Chris Mazdzer received a helping hand from a surprising source.

Chris Mazdzer, the surprising new owner of an Olympic silver medal, received a helping hand from perhaps the most unlikely of sources: a competitor from the Russian team. Mazdzer is the first-ever U.S. Olympic medalist in men’s single luge. In January, he had slid to No. 18 in the world rankings and felt like he was stuck in a rut.

“What kills me and has been driving me wild for over a year now is the fact that no matter what I do,” he posted on social media three weeks earlier, according to The Washington Post, “my top speed and ability to be with the top guys in the world has disappeared, and I don’t know why. … There comes a point where giving it everything you have and believing in yourself starts to fade away and I am almost to that point.”

Other athletes noticed.

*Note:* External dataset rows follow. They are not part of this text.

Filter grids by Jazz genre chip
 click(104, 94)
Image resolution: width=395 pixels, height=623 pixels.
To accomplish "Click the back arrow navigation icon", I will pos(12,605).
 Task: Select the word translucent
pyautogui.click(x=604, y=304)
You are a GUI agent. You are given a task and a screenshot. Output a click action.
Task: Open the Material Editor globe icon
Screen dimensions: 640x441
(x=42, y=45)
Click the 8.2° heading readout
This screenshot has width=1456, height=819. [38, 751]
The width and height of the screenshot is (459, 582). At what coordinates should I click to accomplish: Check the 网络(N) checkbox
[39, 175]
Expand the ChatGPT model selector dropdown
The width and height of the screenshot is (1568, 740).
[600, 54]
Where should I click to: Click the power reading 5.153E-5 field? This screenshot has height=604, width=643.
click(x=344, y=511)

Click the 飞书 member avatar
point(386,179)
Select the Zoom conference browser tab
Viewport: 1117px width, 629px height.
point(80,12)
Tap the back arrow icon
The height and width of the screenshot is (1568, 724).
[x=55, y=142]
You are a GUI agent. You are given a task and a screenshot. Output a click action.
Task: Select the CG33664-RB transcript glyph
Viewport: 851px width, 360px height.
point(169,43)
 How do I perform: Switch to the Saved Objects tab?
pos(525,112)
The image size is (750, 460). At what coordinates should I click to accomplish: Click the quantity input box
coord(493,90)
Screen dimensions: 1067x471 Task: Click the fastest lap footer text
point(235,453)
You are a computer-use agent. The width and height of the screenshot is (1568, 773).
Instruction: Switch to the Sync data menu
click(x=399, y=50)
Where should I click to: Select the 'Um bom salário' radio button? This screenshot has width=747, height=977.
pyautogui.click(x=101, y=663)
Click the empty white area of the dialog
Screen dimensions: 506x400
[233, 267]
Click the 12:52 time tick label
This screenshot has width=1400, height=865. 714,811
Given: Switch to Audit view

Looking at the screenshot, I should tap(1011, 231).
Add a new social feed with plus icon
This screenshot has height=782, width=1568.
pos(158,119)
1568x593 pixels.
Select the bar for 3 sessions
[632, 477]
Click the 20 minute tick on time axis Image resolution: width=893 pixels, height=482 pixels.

Mazdzer revealed during a press conference Monday that one of his Russian rivals offered the use of the sled. The Russian racer felt like his own Olympic hopes were fading, but wanted to help the American veteran do his best. Mazdzer said it would be like a NASCAR driver lending out his car or a sprinter passing along his lucky running shoes: it doesn’t happen. Mazdzer eagerly took the Russian luger up on his offer, and even though he ultimately used a sled of his own to reach the podium, he felt grateful that others were there to help him snap out of his slump.